A mostly empty hospital hallway
The critical care unit at Bartlett Hospital on April 7, 2020, in Juneau. Konrad Jackson was sent here on March 8, 2021 with severe COVID-19. (Photo by Rashah McChesney/KTOO)

Legislative staff in Juneau get tested for coronavirus every five days.

“It’s not an abnormal thing, we just go get tested,” said Mary Jackson, a legislative staffer from Kenai.

“There’s a pokey-okey, long Q-Tip that they put up your nose and it’s a rapid test,” she said. “And you pop negative. Except sometimes you pop a positive.”

Mary’s husband, Konrad Jackson, tested positive for COVID-19 earlier this month along with several other Capitol staff. Konrad is a senior aide to Soldotna Republican Sen. Peter Micciche.

Konrad’s case was particularly bad. It started with a scratchy throat, but soon he could hardly breathe. He was sent to the critical care unit at Juneau’s Bartlett Hospital on March 8.

“They immediately put him on high pressure oxygen,” Mary said. “He was still breathing, he never went into the ventilator. That’s the ‘critical.’ Konrad has ‘severe’ COVID. I didn’t even know what that was, had to Google it to find out what that was.”

He spent a week in critical care. Finally, on Sunday, he moved to a regular hospital room where hospital staff can monitor his oxygen.

Mary said he’s on the mend.

“He came pretty close there. He came very close,” she added.

Nine staff and lawmakers in Juneau have tested positive for COVID-19 so far this year, including two yesterday.

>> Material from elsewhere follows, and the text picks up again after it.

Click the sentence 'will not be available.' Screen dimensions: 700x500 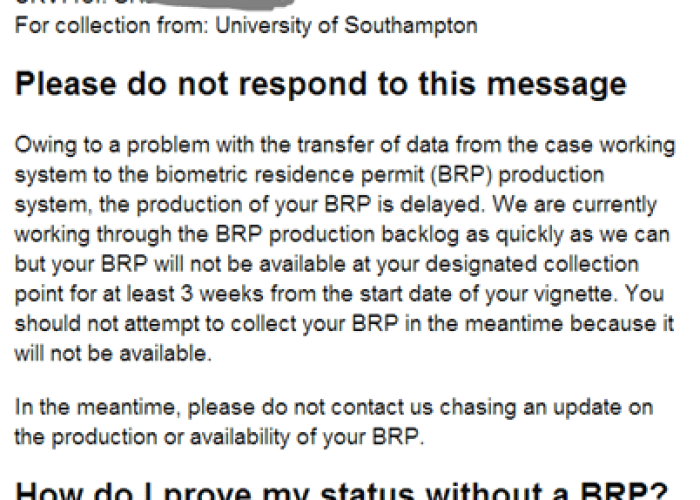point(113,354)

At the same time, two Republican lawmakers from the Mat-Su are rebuking Capitol mitigation protocols, which mandate temperature screenings and mask wearing for all who enter the building.

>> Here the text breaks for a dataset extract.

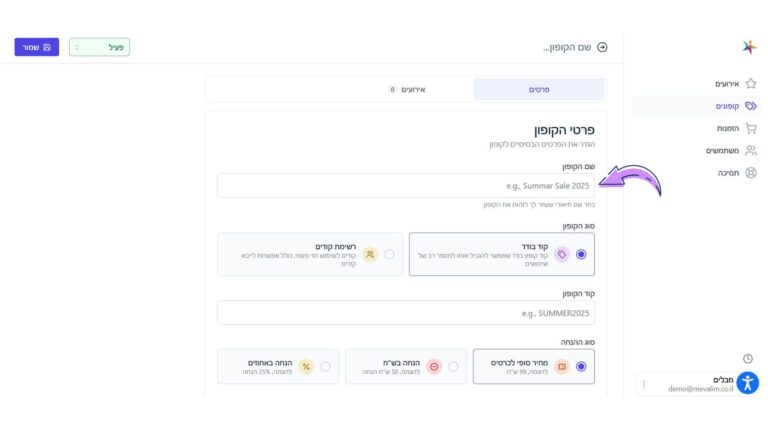The height and width of the screenshot is (432, 768).
Task: Open the אירועים (Events) sidebar star icon
Action: [751, 83]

Mary doesn’t want to say how they think Konrad got infected, for privacy reasons. But Micciche said Konrad’s case was linked to a legislator who tested positive.

Mary, miraculously, didn’t get sick when her husband did. Now, she’s just days away from being fully immunized after receiving both doses of the vaccine.

She hasn’t been able to be with Konrad face-to-face because he still could be contagious. But they’re thrilled he’s out of critical care.

“For us, we’re blessed, I’m blessed,” she said. “My husband is alive. He’s doing very well. And we have had such an outpouring, of, as I’ve said, family. And the family includes the legislative family.”

Micciche said seeing Konrad get so sick made him realize how severe the virus is. Mary said she didn’t know anyone who got so ill before Konrad.

“I’ve always said it was the flu on steroids, kind of jokingly,” she said. “Well, it’s not a joke anymore. It is a flu, on steroids. It just hit us.”

She hopes others don’t have to endure what Konrad did.

“Please, please be safe. Take this seriously. Really take this seriously,” she said.

The Jacksons have gone through this away from home. Outside of the session, they live in Kenai, on K-Beach Road. Konrad has worked for Micciche for years and was born and raised in Homer. Mary is quasi-retired from politics but recently ran Mayor Charlie Pierce’s campaign and is now working with Anchorage freshman Rep. Tom McKay.

They’ve gotten a lot of support from friends at the Capitol. Mary said they fundraised to cover some of their medical expenses, though she wasn’t sure how much those expenses will end up costing or how much they’ve raised so far. She said they do have medical insurance, and that her heart breaks for those who have had COVID-19 who aren’t insured.

Friends from the Kenai, too, have sent prayers their way.

“My phone was blowing up,” she said. “Konrad’s phone was blowing up and he’s having, obviously, a difficult time responding. He’s doing much better. But he can’t walk for very long without coughing. And you can hear the oxygen blowing in the background. So it’s not exactly convenient to jabber away.”

Konrad’s still in quarantine for another week, though he could be released from the hospital before then. Some people have experienced long-haul COVID-19 — marked by a persistence of symptoms like shortness of breath and fatigue.

Mary said those long-term effects are in the back of her mind but she was confident that the care he received at Bartlett has made him stronger.

“And that will go a long way for his long-term recovery,” she said.

She said they’re both looking forward to getting back to the budget talks in the Legislature. Konrad is also working with Micciche on getting his set-net buyback bill through the Senate.